Except that millions of Americans are second guessing their decision to bank with Wells Fargo, not much has changed since the Consumer Financial Protection Bureau announced the massive fake accounts scam perpetrated by Wells Fargo on its own customers. Predictably, a few proposed class action lawsuits have been filed by Wells Fargo customers, shareholders, and former employees alike.

Americans expressed outrage over the first highly publicized banking scandal in a few years, and observers on both sides of the political aisle cheered Sen. Elizabeth Warren’s (D-Mass.) much-deserved verbal spanking of Wells Fargo CEO John Stumpf during a Senate Banking Committee hearing.

That video never gets old.

Industry analysts say that the Wells Fargo scandal has damaged the bank’s reputation, but there is no indication that a mass exodus has occurred among the bank’s customers.

Why not? So-called “stickiness.”

When a company — any company — has a customer so deeply entrenched that an extraction is complicated, lengthy, costly or intimidating, the customer has more incentive to stay than to leave. And that’s problematic.

But it’s not unfixable. When the news of Wells Fargo’s fraudulent account scheme broke, I vowed to leave Wells Fargo for a local credit union. Wanting to feel empowered, and not just moving on — but moving up — I researched the benefits of credit unions to find out what it would take to live up to my word and tell Wells Fargo, “Buh-bye.”

Here’s what I learned.

What’s a credit union?

If you’ve never belonged to a credit union, you might not know what one is. That’s right, I said belong. Credit unions are not-for-profits that serve their members, and if you open an account with a credit union, you become a member. As a not-for-profit, credit unions don’t have shareholders, so its decisions are made with the interest of the membership in mind. Credit unions are also cooperatives. So if you’re a member, you’re an owner. They don’t have to keep earning money, they just have to break even.

What’s in a name?

You may have noticed some credit unions have particular names. Each credit union is either state or federally chartered, and has a particular field of membership. For example, the world’s largest credit union, Navy Federal, is only open to active and retired members of the Armed Services, reservists and Dept. of Defense civilian employees and their families. Some other credit unions extend membership to a geographic region, such as Boeing Employees’ Credit Union, which serves current and former employees of The Boeing Company and their families, as well as residents of Washington State. Sometimes your affiliation with a school or place of worship can render you eligible for membership in a credit union. Therefore, you’ll have to do some minimal research to determine which credit unions you’re eligible to join.

Make a plan.

Not unlike the diet you say you’ll start on Monday, you have to put your bank departure plan into action and commit to it. “There is a perception among consumers that the process of changing financial institutions takes a long time, and so people don’t make it a priority,” says Todd Pietzsch, a spokesman for Boeing Employees’ Credit Union (BECU), one of the nation’s largest. “In reality, it takes about 30 to 45 days to move direct deposits, then automatic payments, and monitor the balances of both accounts during that period.”
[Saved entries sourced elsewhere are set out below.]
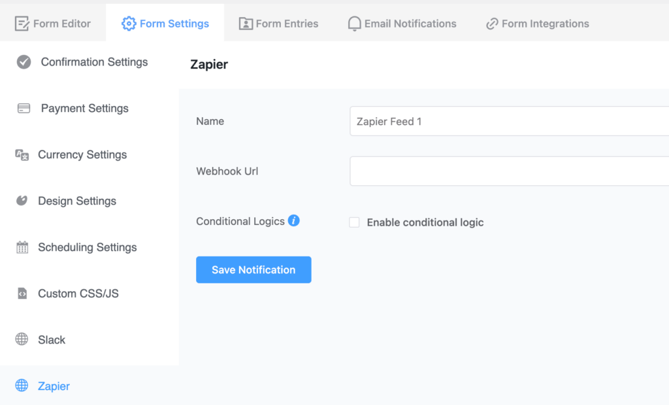The image size is (669, 405).
Task: Click the Form Editor pencil icon
Action: 22,23

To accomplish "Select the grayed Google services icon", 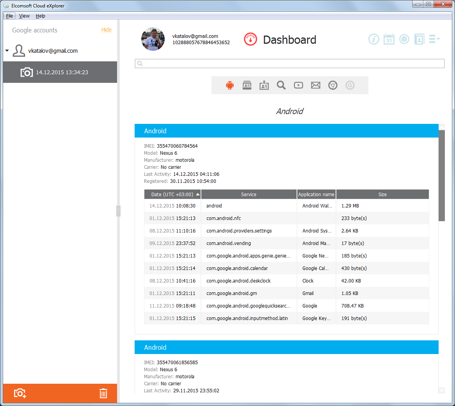I will 350,85.
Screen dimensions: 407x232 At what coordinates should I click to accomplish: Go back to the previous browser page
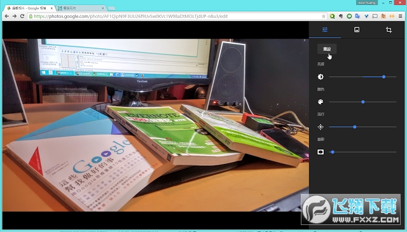tap(7, 16)
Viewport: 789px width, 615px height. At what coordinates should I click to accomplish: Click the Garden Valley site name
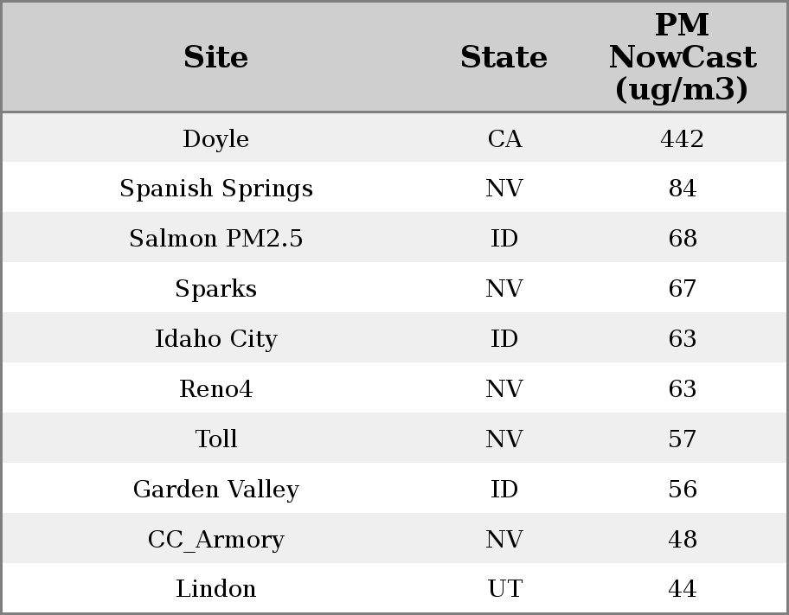[215, 490]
“Getting that ball rolling is well worth it,” says Lynn Heider, a spokeswoman for Northwest Credit Union Association, a trade group representing credit unions in the Pacific Northwest. “The average household saves hundreds of dollars in fees every year over retail banks, and that alone makes the decision a no-brainer.”

Discover the benefits.

For the vast majority of consumers, credit unions offer banking services comparable to those of traditional banks. Whether you’ve been a retail bank customer because that’s what your parents did, or because of a convenient branch location, there’s a common perception that you’ll have to give something up to leave a retail bank for a credit union.

“Not true,” explains Pietzsch. “While credit unions tend to have fewer branches than big banks, they belong to a co-op network, which offers members access to 5,000 shared branches and 30,000 surcharge-free ATMs throughout the country. Credit unions have also embraced mobile technology, so online banking is equally convenient.”
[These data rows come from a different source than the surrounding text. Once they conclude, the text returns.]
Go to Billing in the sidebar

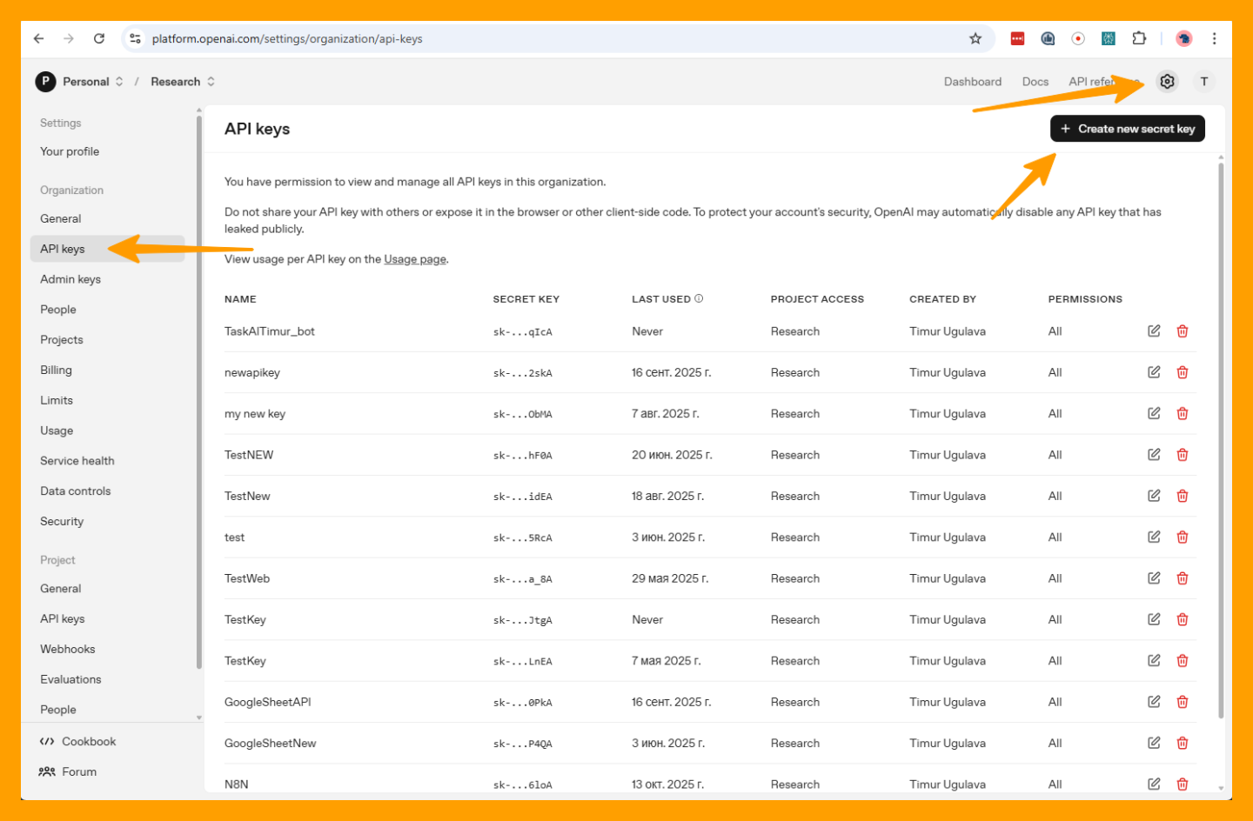tap(56, 370)
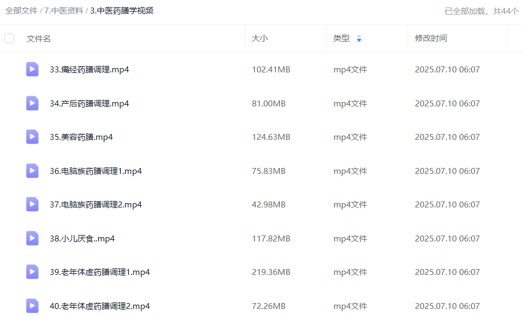Click the video icon beside 35.美容药膳.mp4

[x=32, y=137]
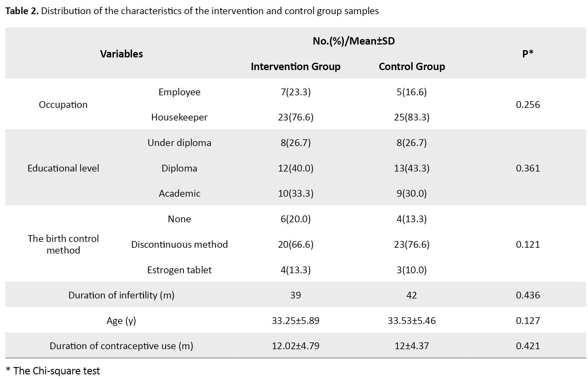The image size is (588, 379).
Task: Click the Chi-square test footnote
Action: [x=53, y=371]
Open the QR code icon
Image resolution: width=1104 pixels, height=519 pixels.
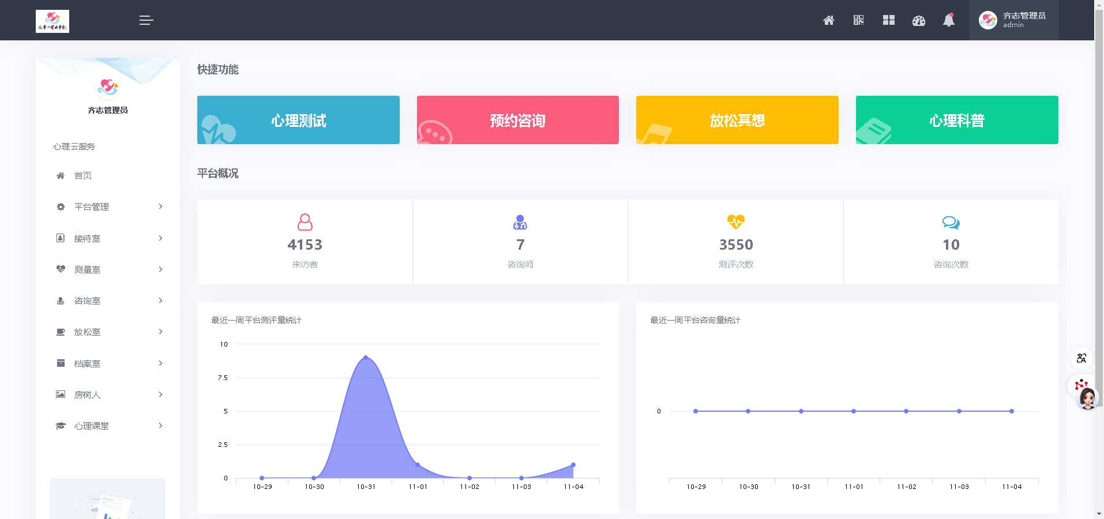[x=858, y=21]
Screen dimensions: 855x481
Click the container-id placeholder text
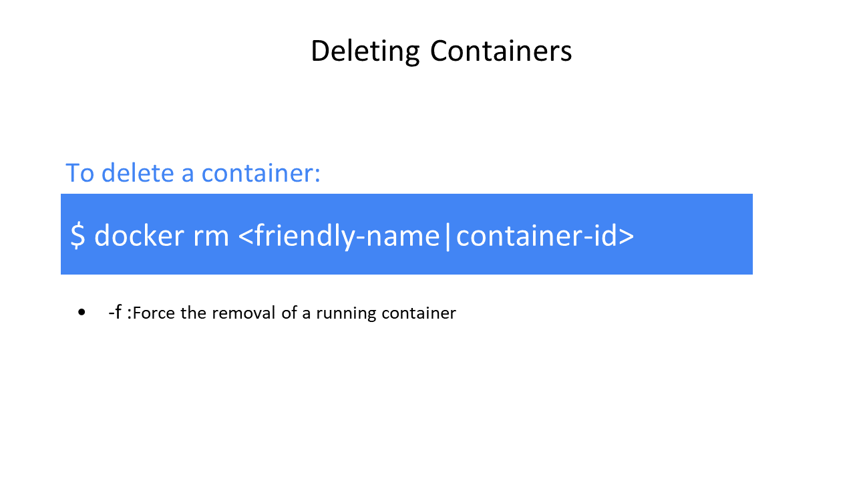click(x=536, y=235)
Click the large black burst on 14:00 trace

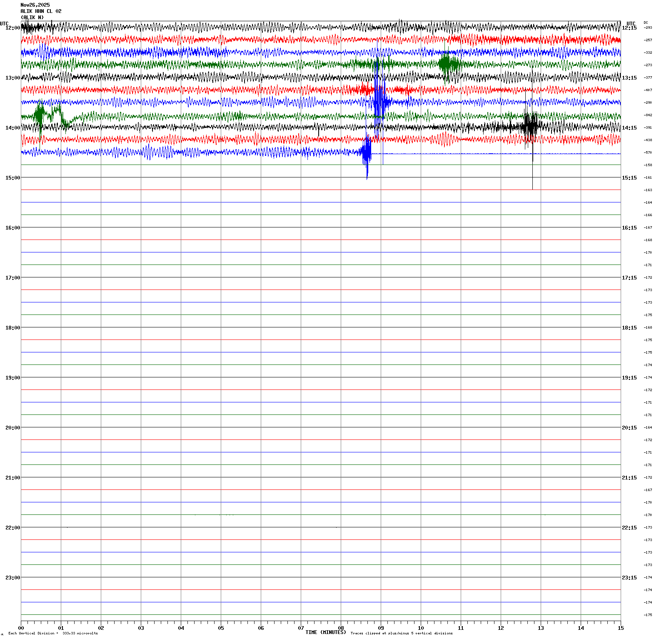531,125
My discussions with credit union leadership revealed some unusual practices. Unusually awesome.

“At BECU, if a member’s credit score goes down, we never raise the rate on their loan,” Pietzsch explains. “But if their credit score improves, we annually review their account and if they qualify for a lower rate, we automatically lower their rate, where they’ll be locked in. We recently lowered rates on our credit card, personal loans, auto, RV and boat loans for over 40,000 members, saving them millions of dollars over the life of the loans.”

Huh. When was the last time your financial institution voluntarily saved you money?

Many credit unions even sweep monthly statements for fees charged by bank ATMs and refund them back to their members.

A different approach.

“In the for profit world of banking,” Pietzsch says, “banks ask how programs will benefit stockholders. The major difference in credit unions is looking to see how decisions will benefit the membership. That perspective drives our culture.”

Funds placed in credit union accounts are not insured by the FDIC; instead, funds up to $250,000 per account are backed by the National Credit Union Administration, an independent agency of the federal government. In that respect, the two types of institutions are similar.

What’s not to like?

With branches near home or work, a national co-op of branches and ATMs and industry-tested mobile technology, there seems little reason to stay another month with Wells Fargo. And the customer service relationship model embraced by credit unions seems to suggest I won’t be hounded by staff to open a credit card, or any other unwanted account. The no-pressure banking environment would be a big — and welcome — change.

“Consumers should always be looking to credit unions as an option to save their family money and increase community engagement,” Heider offers. “Don’t wait for the next fee increase or banking scandal to consider making the switch.”

It’s like she knows it’s coming.

We all do. Now’s the time to get out of the way.